What needs to be done: Output only the lines that run from the line holding "The image size" to the end of the data below, including both ends, without any pictures.

Supplied data:
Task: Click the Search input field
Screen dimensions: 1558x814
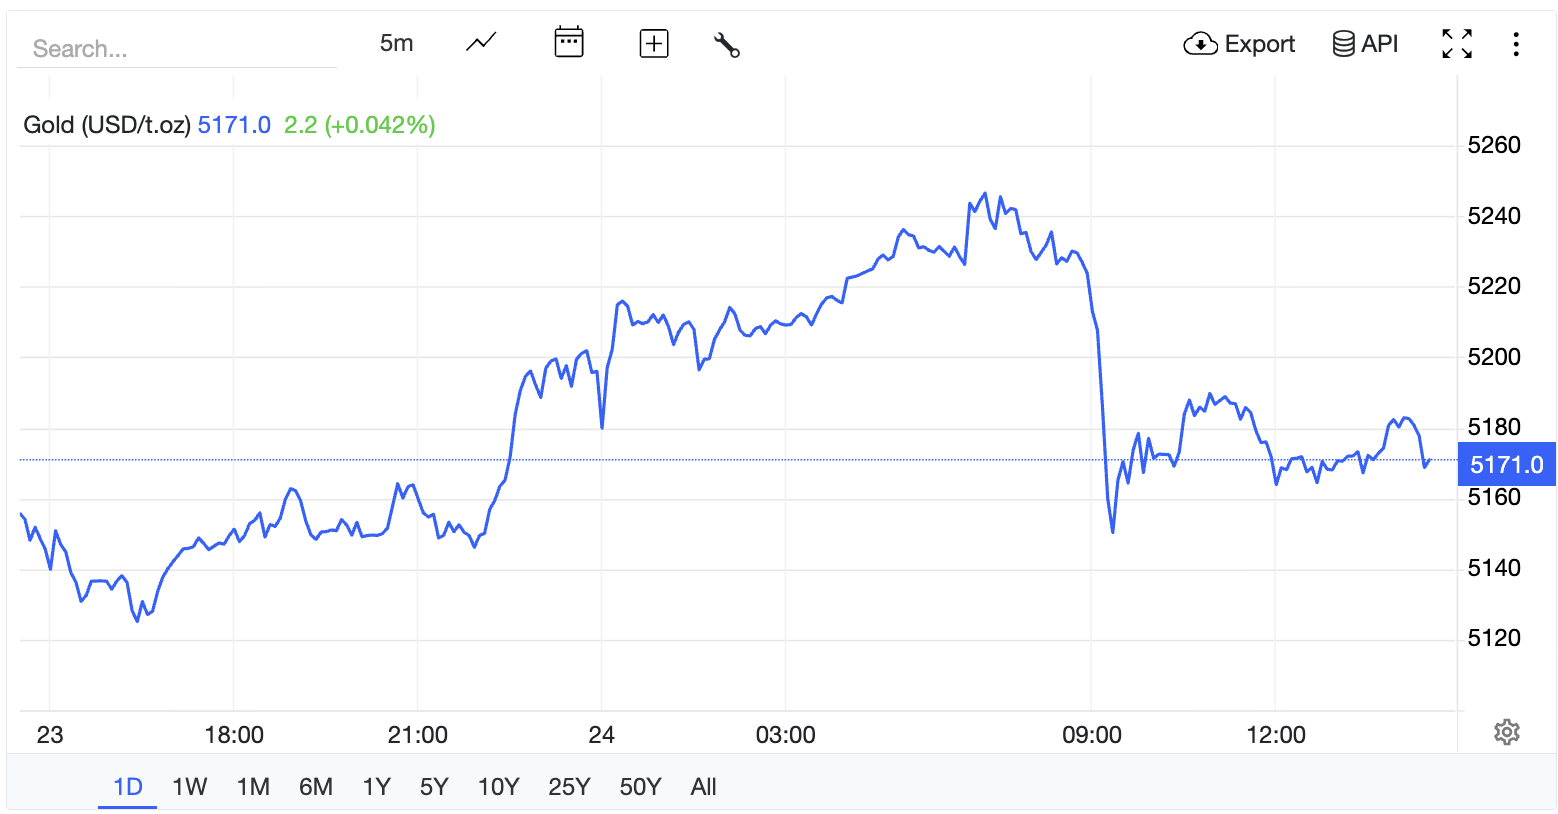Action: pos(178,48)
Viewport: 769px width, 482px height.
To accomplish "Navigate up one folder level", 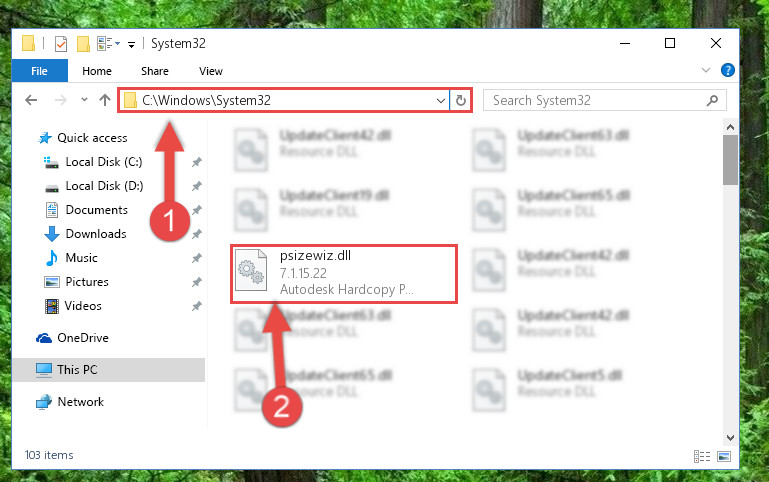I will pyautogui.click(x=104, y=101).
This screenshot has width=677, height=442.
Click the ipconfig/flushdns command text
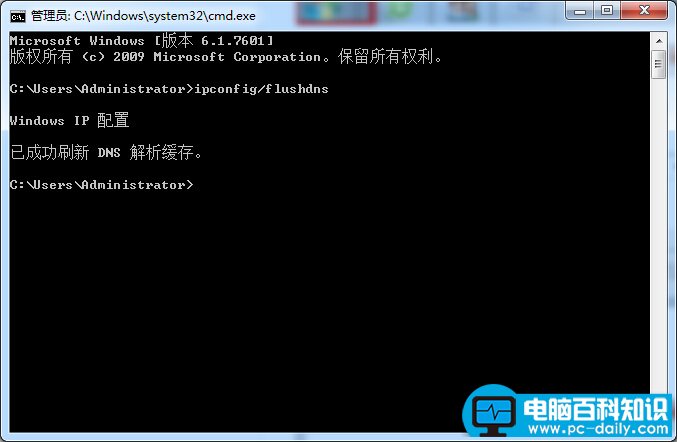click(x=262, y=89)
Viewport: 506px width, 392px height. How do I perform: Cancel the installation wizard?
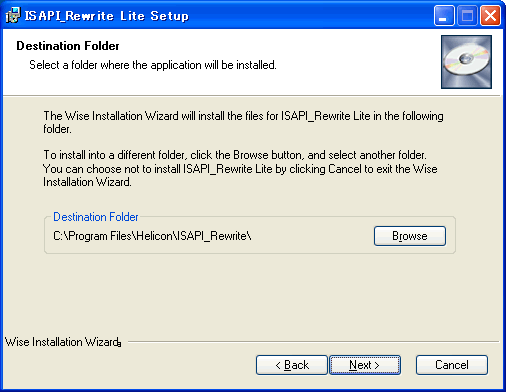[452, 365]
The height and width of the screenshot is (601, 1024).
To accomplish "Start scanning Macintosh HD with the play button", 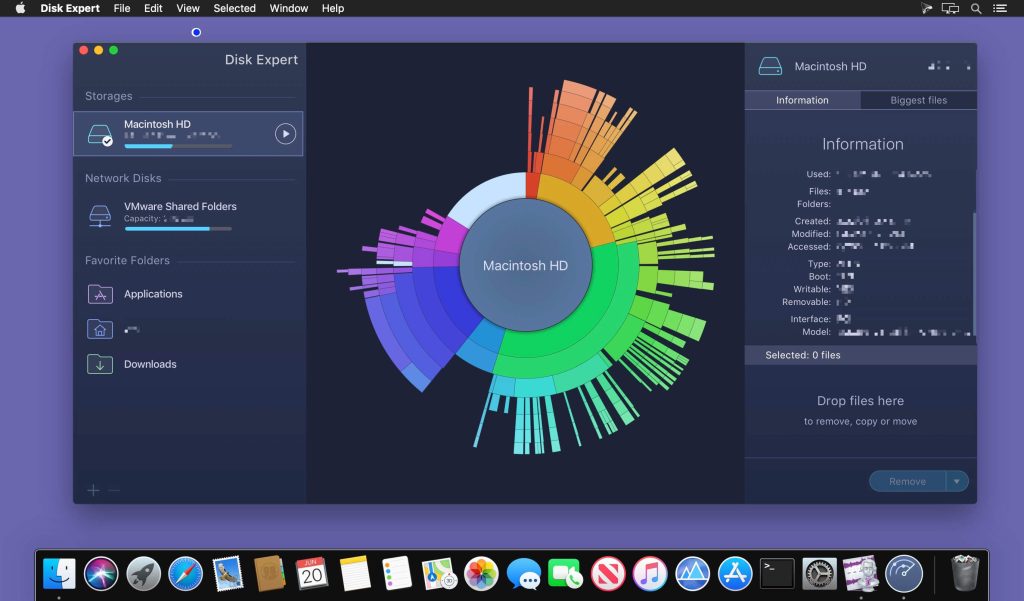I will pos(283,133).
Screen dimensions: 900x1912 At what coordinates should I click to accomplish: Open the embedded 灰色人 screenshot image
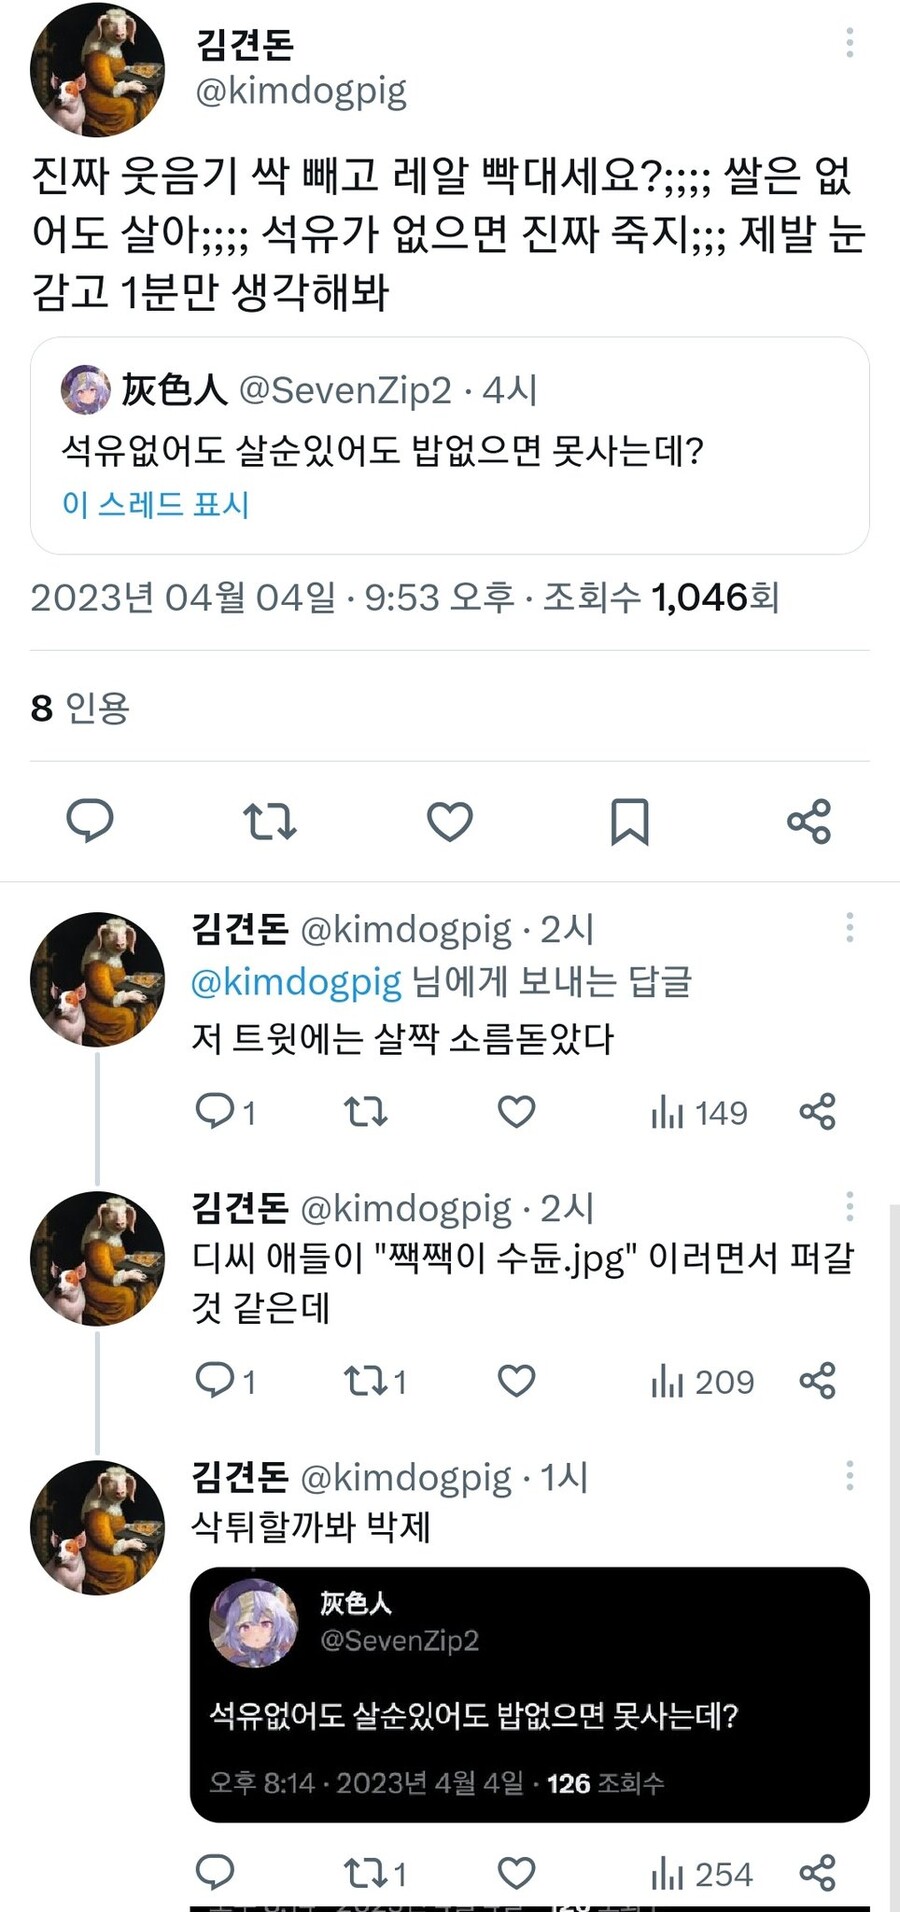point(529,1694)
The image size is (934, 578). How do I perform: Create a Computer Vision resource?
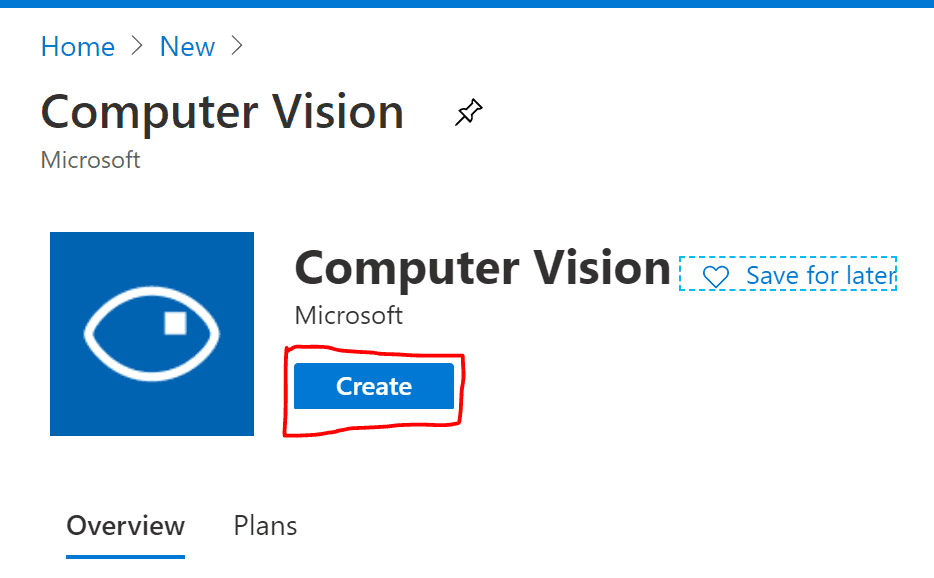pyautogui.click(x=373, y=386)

Exercise solution:
The image size is (934, 578). How do I perform: Create a Computer Vision resource?
pyautogui.click(x=373, y=386)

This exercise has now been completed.